ASSIGNED TASK: Render the lines below as a Markdown table with two columns, No. and Line, giving each nonblank line its own row with its sequence number. Omit blank lines.

(Saved items)
________________

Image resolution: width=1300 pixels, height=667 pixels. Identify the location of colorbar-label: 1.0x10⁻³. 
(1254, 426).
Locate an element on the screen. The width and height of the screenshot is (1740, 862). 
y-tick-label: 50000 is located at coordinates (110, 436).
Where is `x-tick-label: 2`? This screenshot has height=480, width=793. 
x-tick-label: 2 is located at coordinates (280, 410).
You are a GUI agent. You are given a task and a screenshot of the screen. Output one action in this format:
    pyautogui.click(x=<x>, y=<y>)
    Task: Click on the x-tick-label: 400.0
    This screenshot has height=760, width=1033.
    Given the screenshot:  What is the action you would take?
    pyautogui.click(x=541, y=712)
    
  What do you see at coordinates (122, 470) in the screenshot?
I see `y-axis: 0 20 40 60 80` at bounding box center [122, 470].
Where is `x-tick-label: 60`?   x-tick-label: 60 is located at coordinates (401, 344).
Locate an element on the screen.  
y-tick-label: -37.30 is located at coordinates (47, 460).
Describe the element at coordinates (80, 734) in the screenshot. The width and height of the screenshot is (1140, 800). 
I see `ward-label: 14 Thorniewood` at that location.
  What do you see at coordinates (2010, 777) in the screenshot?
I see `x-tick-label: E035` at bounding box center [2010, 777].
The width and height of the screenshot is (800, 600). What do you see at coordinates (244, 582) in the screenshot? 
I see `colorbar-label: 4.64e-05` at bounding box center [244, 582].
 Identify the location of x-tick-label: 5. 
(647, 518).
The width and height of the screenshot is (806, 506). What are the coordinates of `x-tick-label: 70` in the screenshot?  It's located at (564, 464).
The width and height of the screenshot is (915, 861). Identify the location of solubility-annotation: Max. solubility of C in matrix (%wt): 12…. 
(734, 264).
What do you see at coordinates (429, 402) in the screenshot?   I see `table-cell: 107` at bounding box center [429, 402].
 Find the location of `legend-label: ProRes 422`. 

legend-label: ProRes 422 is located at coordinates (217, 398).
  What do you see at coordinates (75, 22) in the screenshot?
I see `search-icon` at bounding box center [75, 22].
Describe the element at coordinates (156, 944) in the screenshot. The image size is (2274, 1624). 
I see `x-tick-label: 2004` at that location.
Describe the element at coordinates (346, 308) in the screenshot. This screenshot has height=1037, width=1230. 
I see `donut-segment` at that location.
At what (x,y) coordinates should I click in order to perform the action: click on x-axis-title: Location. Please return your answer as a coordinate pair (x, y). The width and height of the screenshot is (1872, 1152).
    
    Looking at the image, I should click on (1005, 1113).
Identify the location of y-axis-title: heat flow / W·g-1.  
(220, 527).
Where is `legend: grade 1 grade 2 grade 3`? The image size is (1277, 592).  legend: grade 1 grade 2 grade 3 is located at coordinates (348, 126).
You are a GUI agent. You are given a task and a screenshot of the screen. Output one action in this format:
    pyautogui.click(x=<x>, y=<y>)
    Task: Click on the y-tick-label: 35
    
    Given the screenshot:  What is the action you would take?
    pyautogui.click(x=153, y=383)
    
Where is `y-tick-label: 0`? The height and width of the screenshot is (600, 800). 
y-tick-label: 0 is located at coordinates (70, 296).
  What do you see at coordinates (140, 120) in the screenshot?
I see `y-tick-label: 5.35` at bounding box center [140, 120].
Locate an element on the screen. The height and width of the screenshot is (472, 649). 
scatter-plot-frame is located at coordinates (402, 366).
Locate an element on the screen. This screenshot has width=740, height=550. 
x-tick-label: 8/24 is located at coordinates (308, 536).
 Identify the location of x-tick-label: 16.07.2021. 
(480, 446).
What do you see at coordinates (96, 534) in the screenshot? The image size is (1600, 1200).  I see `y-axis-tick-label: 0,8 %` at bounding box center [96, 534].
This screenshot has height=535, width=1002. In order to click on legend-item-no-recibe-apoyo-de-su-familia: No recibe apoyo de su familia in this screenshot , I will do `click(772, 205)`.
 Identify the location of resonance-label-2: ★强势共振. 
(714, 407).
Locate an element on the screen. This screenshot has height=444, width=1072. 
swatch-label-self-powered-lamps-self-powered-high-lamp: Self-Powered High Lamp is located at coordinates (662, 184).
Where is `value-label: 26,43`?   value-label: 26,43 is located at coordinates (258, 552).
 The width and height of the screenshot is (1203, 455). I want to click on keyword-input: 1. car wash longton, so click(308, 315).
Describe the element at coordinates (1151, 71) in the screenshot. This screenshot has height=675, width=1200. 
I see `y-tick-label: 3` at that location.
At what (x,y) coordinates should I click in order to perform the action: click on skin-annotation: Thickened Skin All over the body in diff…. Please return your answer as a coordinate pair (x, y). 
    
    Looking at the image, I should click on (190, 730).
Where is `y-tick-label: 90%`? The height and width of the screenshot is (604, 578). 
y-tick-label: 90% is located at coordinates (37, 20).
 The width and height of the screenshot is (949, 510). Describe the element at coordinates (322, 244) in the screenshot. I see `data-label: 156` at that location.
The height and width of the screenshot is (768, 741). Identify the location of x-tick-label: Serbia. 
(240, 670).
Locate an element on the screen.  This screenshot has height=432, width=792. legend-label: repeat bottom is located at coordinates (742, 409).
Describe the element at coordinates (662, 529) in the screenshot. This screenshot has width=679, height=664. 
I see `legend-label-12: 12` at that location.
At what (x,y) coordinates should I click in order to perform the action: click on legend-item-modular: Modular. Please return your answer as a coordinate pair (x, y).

________________

TASK OUTPUT:
| No. | Line |
|---|---|
| 1 | Image resolution: width=1300 pixels, height=667 pixels. Identify the location of colorbar-label: 1.0x10⁻³.  |
| 2 | (1254, 426). |
| 3 | Locate an element on the screen. The width and height of the screenshot is (1740, 862).  |
| 4 | y-tick-label: 50000 is located at coordinates (110, 436). |
| 5 | Where is `x-tick-label: 2`? This screenshot has height=480, width=793.  |
| 6 | x-tick-label: 2 is located at coordinates (280, 410). |
| 7 | You are a GUI agent. You are given a task and a screenshot of the screen. Output one action in this format: |
| 8 |     pyautogui.click(x=<x>, y=<y>) |
| 9 |     Task: Click on the x-tick-label: 400.0 |
| 10 |     This screenshot has height=760, width=1033. |
| 11 |     Given the screenshot:  What is the action you would take? |
| 12 |     pyautogui.click(x=541, y=712) |
| 13 |   What do you see at coordinates (122, 470) in the screenshot? |
| 14 | I see `y-axis: 0 20 40 60 80` at bounding box center [122, 470]. |
| 15 | Where is `x-tick-label: 60`?   x-tick-label: 60 is located at coordinates (401, 344). |
| 16 | Locate an element on the screen.   |
| 17 | y-tick-label: -37.30 is located at coordinates (47, 460). |
| 18 | Describe the element at coordinates (80, 734) in the screenshot. The width and height of the screenshot is (1140, 800).  |
| 19 | I see `ward-label: 14 Thorniewood` at that location. |
| 20 |   What do you see at coordinates (2010, 777) in the screenshot? |
| 21 | I see `x-tick-label: E035` at bounding box center [2010, 777]. |
| 22 | The width and height of the screenshot is (800, 600). What do you see at coordinates (244, 582) in the screenshot?  |
| 23 | I see `colorbar-label: 4.64e-05` at bounding box center [244, 582]. |
| 24 |  Identify the location of x-tick-label: 5.  |
| 25 | (647, 518). |
| 26 | The width and height of the screenshot is (806, 506). What are the coordinates of `x-tick-label: 70` in the screenshot?  It's located at (564, 464). |
| 27 | The width and height of the screenshot is (915, 861). Identify the location of solubility-annotation: Max. solubility of C in matrix (%wt): 12….  |
| 28 | (734, 264). |
| 29 | What do you see at coordinates (429, 402) in the screenshot?   I see `table-cell: 107` at bounding box center [429, 402]. |
| 30 |  Find the location of `legend-label: ProRes 422`.  |
| 31 | legend-label: ProRes 422 is located at coordinates (217, 398). |
| 32 |   What do you see at coordinates (75, 22) in the screenshot? |
| 33 | I see `search-icon` at bounding box center [75, 22]. |
| 34 | Describe the element at coordinates (156, 944) in the screenshot. The image size is (2274, 1624).  |
| 35 | I see `x-tick-label: 2004` at that location. |
| 36 | Describe the element at coordinates (346, 308) in the screenshot. This screenshot has height=1037, width=1230.  |
| 37 | I see `donut-segment` at that location. |
| 38 | At what (x,y) coordinates should I click in order to perform the action: click on x-axis-title: Location. Please return your answer as a coordinate pair (x, y). The width and height of the screenshot is (1872, 1152). |
| 39 |     Looking at the image, I should click on (1005, 1113). |
| 40 | Identify the location of y-axis-title: heat flow / W·g-1.   |
| 41 | (220, 527). |
| 42 | Where is `legend: grade 1 grade 2 grade 3`? The image size is (1277, 592).  legend: grade 1 grade 2 grade 3 is located at coordinates (348, 126). |
| 43 | You are a GUI agent. You are given a task and a screenshot of the screen. Output one action in this format: |
| 44 |     pyautogui.click(x=<x>, y=<y>) |
| 45 |     Task: Click on the y-tick-label: 35 |
| 46 |     Given the screenshot:  What is the action you would take? |
| 47 |     pyautogui.click(x=153, y=383) |
| 48 | Where is `y-tick-label: 0`? The height and width of the screenshot is (600, 800).  |
| 49 | y-tick-label: 0 is located at coordinates (70, 296). |
| 50 |   What do you see at coordinates (140, 120) in the screenshot? |
| 51 | I see `y-tick-label: 5.35` at bounding box center [140, 120]. |
| 52 | Locate an element on the screen. The height and width of the screenshot is (472, 649).  |
| 53 | scatter-plot-frame is located at coordinates (402, 366). |
| 54 | Locate an element on the screen. This screenshot has width=740, height=550.  |
| 55 | x-tick-label: 8/24 is located at coordinates (308, 536). |
| 56 |  Identify the location of x-tick-label: 16.07.2021.  |
| 57 | (480, 446). |
| 58 | What do you see at coordinates (96, 534) in the screenshot? The image size is (1600, 1200).  I see `y-axis-tick-label: 0,8 %` at bounding box center [96, 534]. |
| 59 | This screenshot has height=535, width=1002. In order to click on legend-item-no-recibe-apoyo-de-su-familia: No recibe apoyo de su familia in this screenshot , I will do `click(772, 205)`. |
| 60 |  Identify the location of resonance-label-2: ★强势共振.  |
| 61 | (714, 407). |
| 62 | Locate an element on the screen. This screenshot has height=444, width=1072.  |
| 63 | swatch-label-self-powered-lamps-self-powered-high-lamp: Self-Powered High Lamp is located at coordinates (662, 184). |
| 64 | Where is `value-label: 26,43`?   value-label: 26,43 is located at coordinates (258, 552). |
| 65 |  The width and height of the screenshot is (1203, 455). I want to click on keyword-input: 1. car wash longton, so click(308, 315). |
| 66 | Describe the element at coordinates (1151, 71) in the screenshot. This screenshot has height=675, width=1200.  |
| 67 | I see `y-tick-label: 3` at that location. |
| 68 | At what (x,y) coordinates should I click in order to perform the action: click on skin-annotation: Thickened Skin All over the body in diff…. Please return your answer as a coordinate pair (x, y).  |
| 69 |     Looking at the image, I should click on (190, 730). |
| 70 | Where is `y-tick-label: 90%`? The height and width of the screenshot is (604, 578).  |
| 71 | y-tick-label: 90% is located at coordinates (37, 20). |
| 72 |  The width and height of the screenshot is (949, 510). Describe the element at coordinates (322, 244) in the screenshot. I see `data-label: 156` at that location. |
| 73 | The height and width of the screenshot is (768, 741). Identify the location of x-tick-label: Serbia.  |
| 74 | (240, 670). |
| 75 | Locate an element on the screen.  This screenshot has height=432, width=792. legend-label: repeat bottom is located at coordinates (742, 409). |
| 76 | Describe the element at coordinates (662, 529) in the screenshot. This screenshot has width=679, height=664.  |
| 77 | I see `legend-label-12: 12` at that location. |
| 78 | At what (x,y) coordinates should I click in order to perform the action: click on legend-item-modular: Modular. Please return your answer as a coordinate pair (x, y). |